Developing more precise medications in diabetes is a significant priority. The reason why is because there are many side effects that patients experience firsthand from their diabetes medicines. And this is a disease that affects the body over many, many years, often decades. And I often say to patients, it’s like putting money in the bank when you are taking care of your diabetes today, because it’s going to pay off when you're 75, and you have normal vision, your kidneys are working, your heart is healthy. So what can we do to motivate patients to take medicines early? It’s very difficult to do that when the drug itself has side effects. Some of the side effects we know about include heart failure or exacerbation of heart failure. And many of our patients have heart defects, heart problems. So we need to be sensitive to that and protect patients from that.
Then we have simple effects that are pretty common, GI side effects that are common and really are related to the drug not being precise enough. The other side effect that I think is the most important and prevalent is hypoglycemia, which is low blood glucose. This is a side effect that can-- that really stops patients in their tracks. It makes them feel tired, uncomfortable. And sometimes they can have a serious event where they get confused.
I think providers and patients struggle sometimes when they read the literature, and they see a paper that says "Drug A is better than Drug B." And they ask themselves, "Well, is this definitely going to apply to me?" And providers have the same struggle. They talk about generalizability. “Well this study isn't quite fitting my patient.” So what if we could take the - the trial participants and look at all of their characteristics, and see, well actually, patients with this cluster of characteristics did much better on Drug C.

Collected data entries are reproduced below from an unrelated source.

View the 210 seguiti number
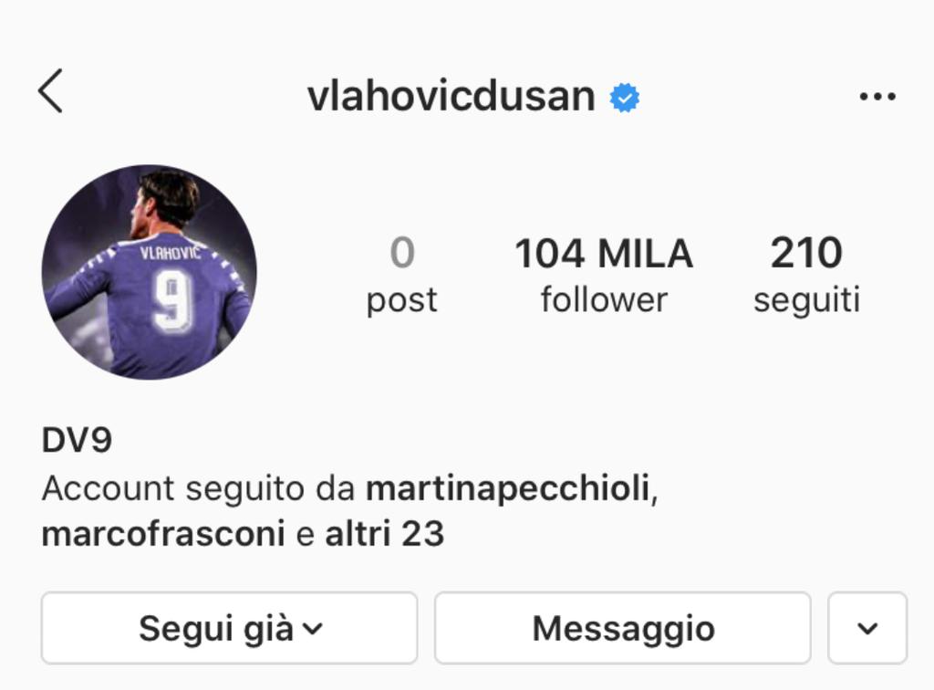This screenshot has height=690, width=934. pos(806,253)
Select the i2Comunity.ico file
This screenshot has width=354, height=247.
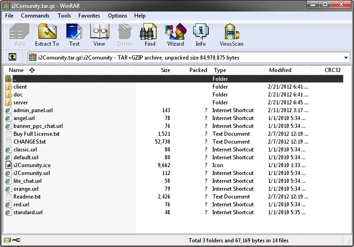tap(31, 165)
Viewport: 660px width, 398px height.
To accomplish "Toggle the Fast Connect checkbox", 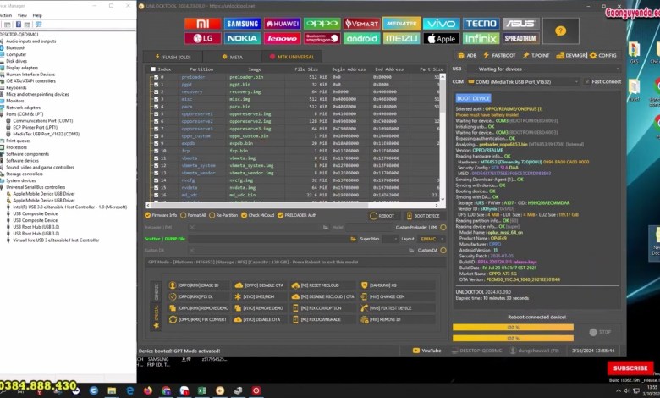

So it’s like taking the data from a large clinical trial, which has a specific result, and applying it more precisely to unique patients. And Dr. Don Simonson did that just exact thing, along with Dr. Alex Turchin, where in this example, you’ll see a patient, really, when all of his characteristics were taken into account, Drug C was much more effective. And if we could compile that data, and have it be accessible even on a platform, for example in an electronic health record, patients could walk in, be diagnosed with even classical type 2 diabetes. But, because of a certain feature of their diabetes, they’ll be placed on a unique pathway outside of an algorithm.
I think one of the new frontiers in diabetes is beta cell restoration. So this is the idea in both type 1 diabetes and type 2 that we can restore that dying beta cell population. We have a large transplant program here at Brigham and Women's Hospital. There are also islet cell transplants going on at Brigham and Women's Hospital. Both of those therapies will see substantial improvements in the next 10 to 20 years. And patients will need to access them.
There is new technology being developed in insulin delivery to make it easier. It’s challenging to dose insulin with multiple injections a day. Some patients can use equipment like an insulin pump delivery system. But newer products will arrive onto the market in the next five years, which will measure the glucose at the same time a dose is being delivered, so that, in real time, a patient can receive insulin appropriate for their glucose level without them being involved in that decision. This is called the bionic pancreas. And many models are being tested right now. And I think that the FDA is ready to see one come on the market in the next five years.
Given what's often called the armamentarium, which is really the toolbox of medications and other treatments that we have for diabetes, we can be more aggressive earlier in the management of both type 2 and type 1 diabetes, and the subtypes. It’s really about selecting the therapies well, at the right time, and for the right patients.
Given that diabetes is rising, we’re seeing more patients especially in our population over the age of 65, it’s our passion in the Brigham and Women's Diabetes Program to develop personalized, individualized treatment programs, and also research programs, that will hopefully help us and help our broader community treat our patients as they become more complex.